Alarm bahaya berbunyi di China. Alarm ini menjadi peringatan kemungkinan yang bisa terjadi akibat ketegangan AS-China. Harus ada upaya mendinginkan tensi ini.
Oleh
Redaksi
·1 menit baca
Tentu bukan ucapan sembarangan dan perlu menjadi perhatian khusus jika hal itu disampaikan pemimpin salah satu negara adikuasa dan menterinya yang menangani hubungan luar negeri. Dalam dua hari beruntun, Presiden ChinaXi Jinping dan Menteri Luar Negeri Qin Gang menyoroti ketegangan hubungan negara mereka dengan AS. Isi ataupun nada pesan yang disampaikan menggarisbawahi benturan keras antara dua kekuatan besar saat ini: AS versus China.
Di hadapan peserta Kongres Rakyat Nasional atau National People’s Congress (NPC) di Beijing, Presiden Xi melontarkan kata-kata yang selama ini jarang disampaikan terbuka: menyebut kata ”Amerika Serikat” sebagai ”tantangan berat yang belum pernah ada sebelumnya” bagi pembangunan China. ”Negara-negara Barat yang dipimpin Amerika Serikat telah menjalankan pembendungan, pengepungan, dan langkah supresif di segala bidang terhadap China,” kata Xi, seperti dilansir kantor berita Xinhua, Senin (6/3/2023) malam.
China, tegas Xi, ”mempunyai keberanian untuk melawan saat negara itu menghadapi tantangan-tantangan besar dan kompleks di lanskap domestik maupun internasional”.
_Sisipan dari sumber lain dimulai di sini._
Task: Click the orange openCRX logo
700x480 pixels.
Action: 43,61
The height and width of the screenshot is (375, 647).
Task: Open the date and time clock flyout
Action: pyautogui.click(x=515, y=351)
Berselang sehari, dalam konferensi pers selama hampir dua jam, Menlu Qin Gang mengangkat isu serupa. Alarm yang disampaikannya lebih gamblang, sekaligus mengkhawatirkan. Seperti dilaporkan wartawan harian ini yang hadir langsung dalam temu pers itu, Qin menyoroti langkah konfrontatif AS terhadap China. Disebutkan, relasi AS-China semakin menyimpang dari jalur yang rasional. Ia memperingatkan Washington agar ”segera menginjak rem”. Jika tidak, demikian kata mantan Dubes China untuk AS itu, akan ada konfrontasi.
Cara pandang melihat pihak lain sebagai ancaman tak hanya muncul di Beijing. Di Washington, cara pandang melihat China hampir sama. Pada Mei 2022, dalam pidato di George Washington University, Menlu AS Antony Blinken menempatkan China sebagai ”tantangan jangka panjang paling serius terhadap tata internasional” yang coba dipertahankan AS.
Ketegangan AS-China saat ini mulai mengarah, seperti disebut The Economist, parodi Perang Dingin yang berisi kemarahan dangkal. Muncul kekhawatiran, ketegangan dua negara itu jangan-jangan berlanjut pada ”jebakan Thucydides”, situasi yang mengarah perang sebagai hal yang tak terelakkan akibat kerasnya benturan AS-China.
Maka, semakin mendesak upaya-upaya untuk mendinginkan ketegangan dua raksasa itu. Di sinilah, ASEAN, yang disebut Kishore Mahbubani sebagai ”Jalan Ketiga Asia”, bisa memainkan peran itu. Mengingat tahun ini ASEAN diketuai Indonesia, kesempatan tepat bagi Jakarta untuk turut mendinginkan ketegangan. Pengalaman di KTT G20, saat Xi Jinping-Joe Biden bersua di Bali dan menyuarakan keinginan mencegah konflik, bisa menjadi modal berharga.